赤怜儿跪坐他身边,然后慢慢压着人躺下。趴在胸膛上,听一声快过一声的心跳,油然满足。
“我……你,待会儿用我解药吧。”说着,赤怜儿笑一声,像听了笑话,“你放心……反正,我那时候也再算计不到你。”
“臂上白布未除,恕梧不敢尽欢。”
“我不知道……可、不会再有这么好的时候,我知道……我知道……你是不愿的,不是你愿意的,你只是中了情毒,七哥,我想要你……别抵抗情蛊……会快乐的……”
赤怜儿听着微生梧越发急促灼热的呼吸,满足而悲伤。“你不是欢情场上的高手么?为什么偏偏我不行?”
“你很难受,要了我吧。”赤怜儿用指甲刮蹭微生梧的胸膛。
墨发凌乱地散落,身躯尽力向被子里躲藏,却又本能纠缠一丝清凉。
狼狈极了。
赤怜儿眨眨眼,用手盖住眼周晕湿的两个圆圈,大喜的日子,怎么能哭呢?
可是……溁水看起来好难受……一点也没有初见时的……
“求您……要了我吧……”算解药性也好……
嗓子哑成一片,声音又低又涩。赤怜儿怕溁水听不清,毕竟他大概精力都用在克制欲念上了。
就一遍一遍、慢慢去讲。
……一如十七年前,溁水把一个脏兮兮的、听不懂话的小姑娘赎回这间小屋。
小姑娘怕人,溁水便亲自照顾。小姑娘伤很重,妖骨混着魔气,溁水就用自己的血固本培元,遮掩异常。小姑娘反应慢,溁水便放轻了声音,放软语气,一遍一遍缓缓重复,直到能够接受。

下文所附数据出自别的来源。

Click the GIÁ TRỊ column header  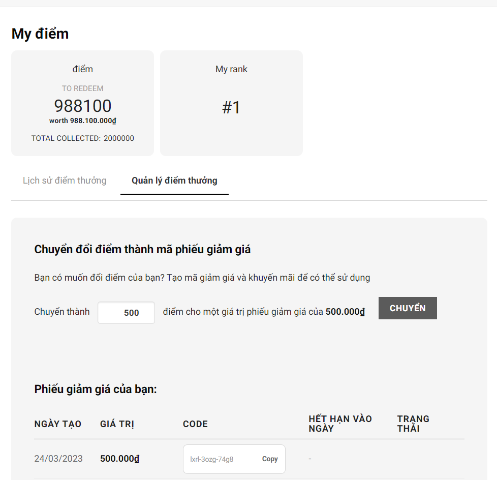pyautogui.click(x=117, y=424)
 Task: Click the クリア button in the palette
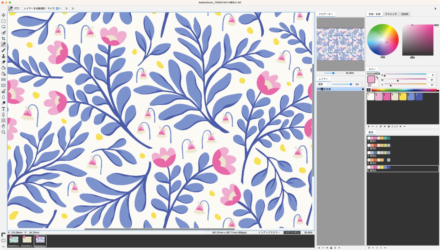[x=394, y=127]
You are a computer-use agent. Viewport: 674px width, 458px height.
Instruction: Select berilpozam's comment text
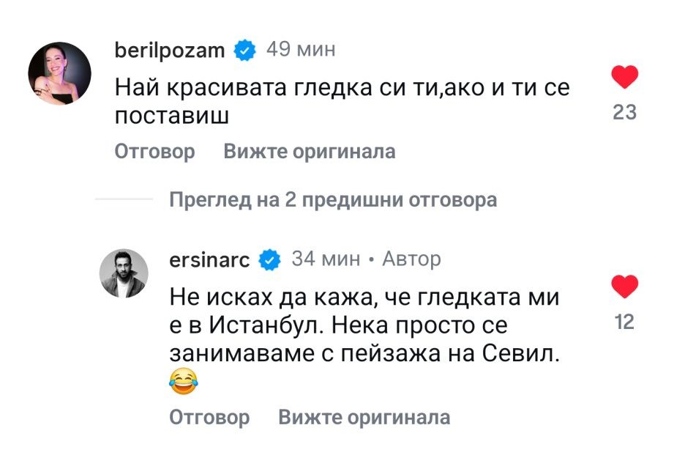coord(342,102)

但小姑娘从没说过“谢”,还总是觉得这人太可怕,惦记着“试探”——她从没见过这么好的人,每天的日子比做过最好的美梦还要甜,像要挂牌那一晚鸨母总会拿出许多胭脂水粉,漂亮的不得了。
小姑娘其实没那么娇气的,她能踮着脚尖给客人跳一晚上舞,她能在乱葬岗里和抢活的野狗打架不落下风,她能对着刚饿死的同行狼吞虎咽。若不是总感觉有人三令五申教她“不许吃血食”她有时候真想……
上的药会刺激伤口,她喊疼闹觉摔东西。灵米灵气重不能吃太多,她又踢又踹喊虐待。字教了好些遍还写不出来,她先声夺人“我又没要你救!”